First thing associated with Robert Mapplethorpe is usually the controversial and often explicit depiction of the New York S&M scene, which he so majestically captured in the late 1970s. Truthfully, it is these controversial images and photographs of both male and female nudes that were signature to his work, and coincidentally made him one of the most prominent photographers. However, Mapplethorpe’s portfolio goes far beyond these kinds of subjects, his work also included magnificent pieces of still life, an array of different subjects, and more importantly – celebrity portraits. Robert Mapplethorpe portraits of artists and celebrities are to be displayed in a selection in The Magic in the Muse at the Bowes Museum in County Durham in North East England.
Quite early, Robert Mapplethorpe discovered joy in taking Polaroid photographs, back in 1970. Eventually, he replaced the Polaroid with a Hasselblad medium-format camera and began shooting pictures of his circle of friends and acquaintances. These people, whom he associated with, were often famous musicians, socialites, pornographic film stars, and members of the S&M underground. Later on, he shifted the focus of his career onto the S&M subculture, vividly capturing that scene and lifestyle. However, portraiture has always represented the central component of his creative output. Mapplethorpe’s stylized compositions challenged society’s relationship with the celebrities, body image and male/female nudity. His works managed to both question and adhere to classical aesthetic standards, introducing and refining different techniques and formats, the artist gained worldwide recognition and renown.
The exhibition The Magic in the Muse aims to open, or rather, continue the dialogue between Mapplethorpe’s work and the concepts of contemporary society’s unfading fascination with the cult of celebrity. The unfading obsession with the celebrity figures is perhaps now stronger than ever, and work of the late American artist has proven to be timeless when it comes to these subjects. Mapplethorpe also explored the powers of advertising, self-promotion through imagery and the growing sense of the self, notions that are still very present and current at this day and age. His ingenuity resides in the fact that even though mostly working in black and white, he managed to develop a signature aesthetic of technical mastery and formal beauty, combined with the themes of controversial and contemporary matter. Mapplethorpe effectively merged the classical traditions of art history in the basis of his practice and the outlandish, confronting imagery that remains relevant even today.
As it often happens in the contemporary world, the more controversial and nude/pornographic-inclined works tend to overshadow anything else an artist does, and steal the spotlight from other works. Well, this show will remedy that trend.

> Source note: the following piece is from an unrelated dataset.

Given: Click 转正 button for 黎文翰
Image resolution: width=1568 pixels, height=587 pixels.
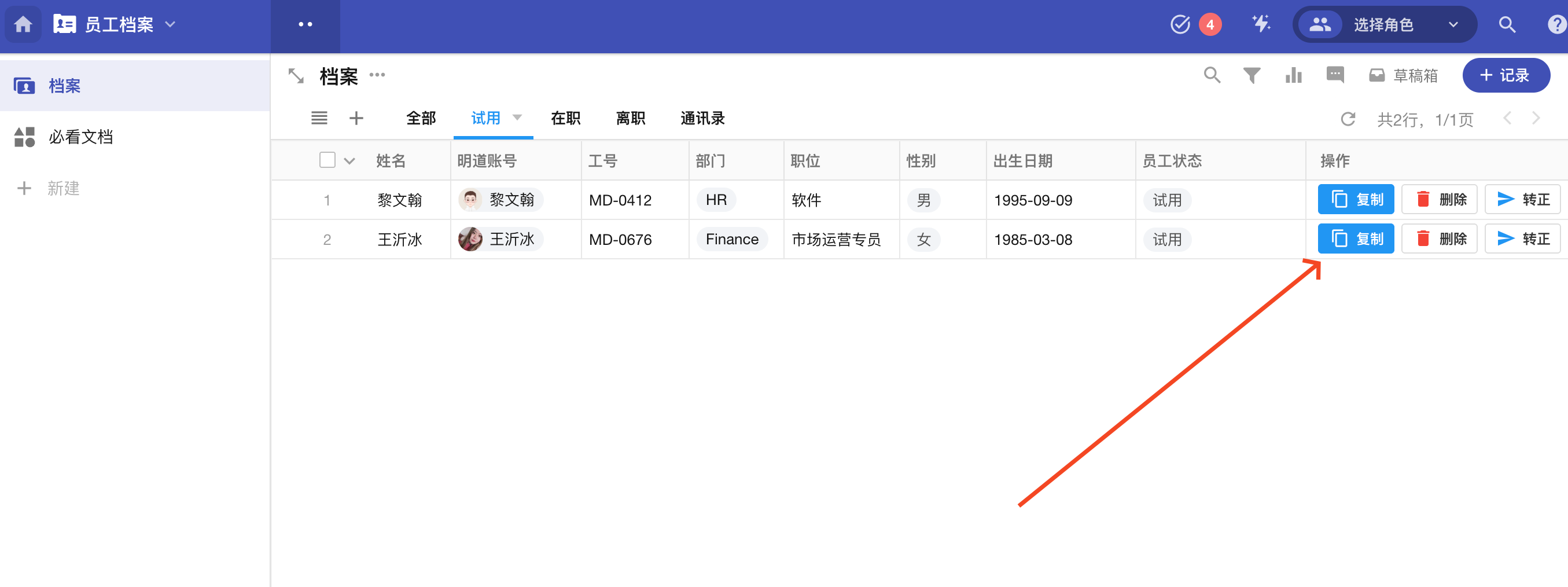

The Magic in the Muse exhibition will showcase a selection of Robert Mapplethorpe’s stunning portraits of musicians, artists, and some of the most influential figures who were part of the artist’s wider circle of friends in the 70s and 80s. The pieces were carefully drawn and selected from the collection of Artist Rooms, owned by the Tate and the National Galleries of Scotland. The images displayed will feature prominent names like Andy Warhol, Iggy Pop, Arnold Schwarzenegger, David Hockney, and the artist’s companion, Patti Smith. The exhibition is on view until April 24, 2016, at the Bowes Museum in County Durham in North East England.